The human connectome is a structural system of neural pathways that develops as people age. A new study in Nature Neuroscience by Mayo Clinic researchers and colleagues from the Netherlands found that transmission speed among brain regions increases into early adulthood.
This is important because problems such as anxiety, depression, and bipolar disorders can emerge in late adolescence and early adulthood, and a better understanding of brain development may help clinicians offer therapies to treat these disorders.
Dora Hermes, Ph.D., a Mayo Clinic biomedical engineer and senior author of the study, said, “A fundamental understanding of the developmental trajectory of brain circuitry may help identify sensitive periods of development when doctors could offer therapies to their patients.”
He explains that the human connectome, the structural system of neural pathways in the brain, develops as people age and can be affected by disease.
He said, “Just as transit time for a truck would depend on the structure of the road, so does the transmission speed of signals among brain areas depend on the structure of neural pathways, The human connective matures during development and aging, and can be affected by the disease.” All these processes may affect the speed of information flow in the brain.
The response delays in connected brain regions showed that transmission speeds in the human brain increase throughout childhood and even into early adulthood when researchers stimulated pairs of electrodes with a brief electrical pulse to measure the amount of time it took signals to travel between brain regions in 74 research participants between the ages of 4 and 51. Around the age of 30 to 40, they reach a plateau.
According to the team’s statistics, adult transmission speeds are typically two times faster than children’s.
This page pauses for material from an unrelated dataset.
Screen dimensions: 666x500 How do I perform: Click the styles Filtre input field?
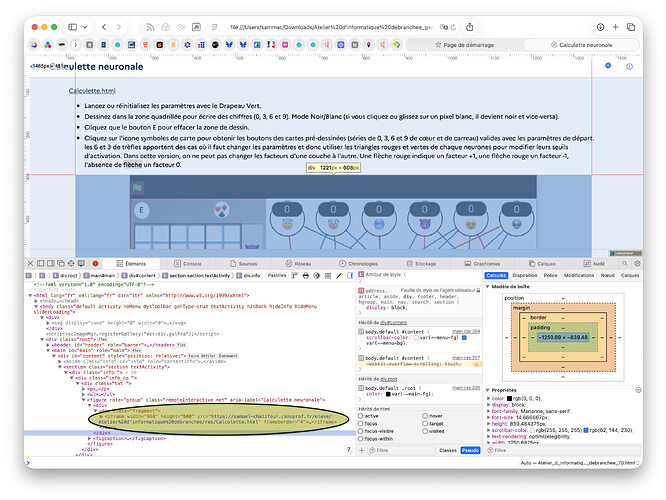401,450
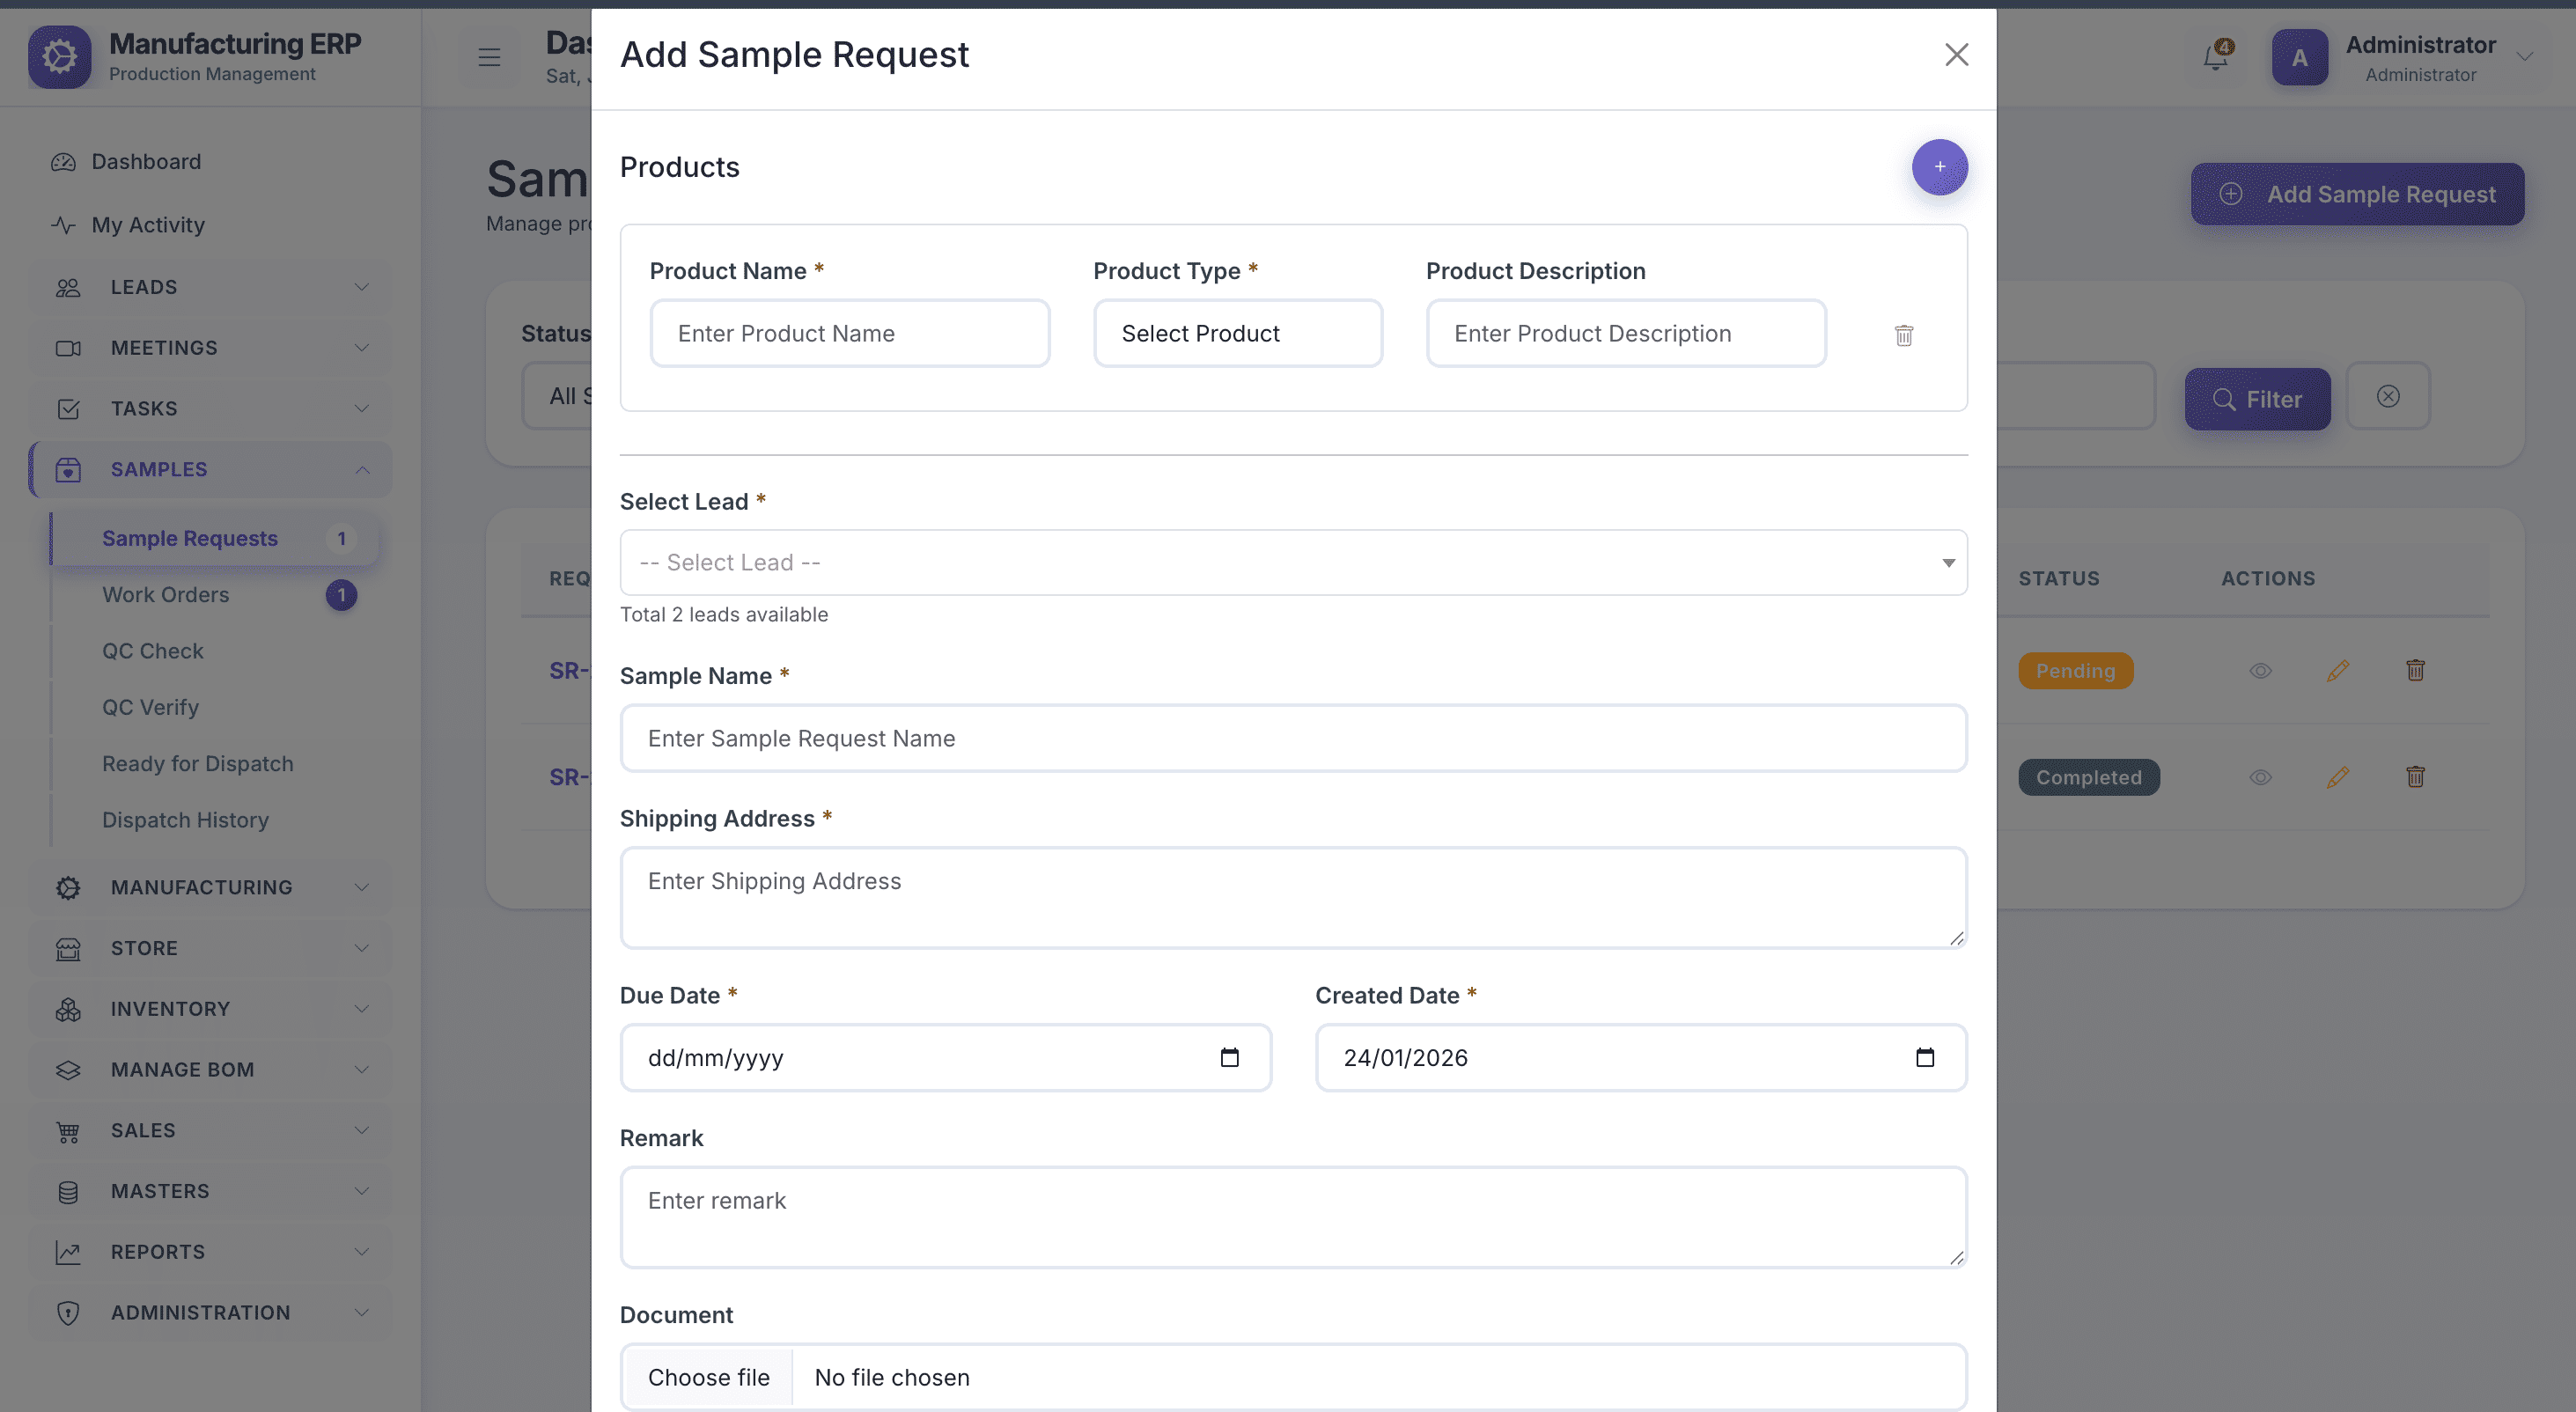
Task: Toggle the hamburger sidebar menu
Action: point(489,58)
Additionally, transmission speeds were usually higher in participants aged 30 to 40 than in youth.
A millisecond, or one-thousandth of a second, is the unit of time used to describe brain transmission rates. For instance, it took 45 milliseconds for a signal to move from the frontal to parietal regions of the brain in a 4-year-old patient.
The same path was observed at 20 milliseconds in a patient who was 38 years old.
The new study aims to describe the connection in the human brain that electrical stimulation influences. The next stage is to understand transmission speeds and neurological diseases better.
The researchers are working with pediatric neurosurgeons and neurologists to understand how diseases change transmission speeds compared to what would be considered within the normal range for a particular age group.
The National Institutes of Health’s National Institute of Mental Health funded the study.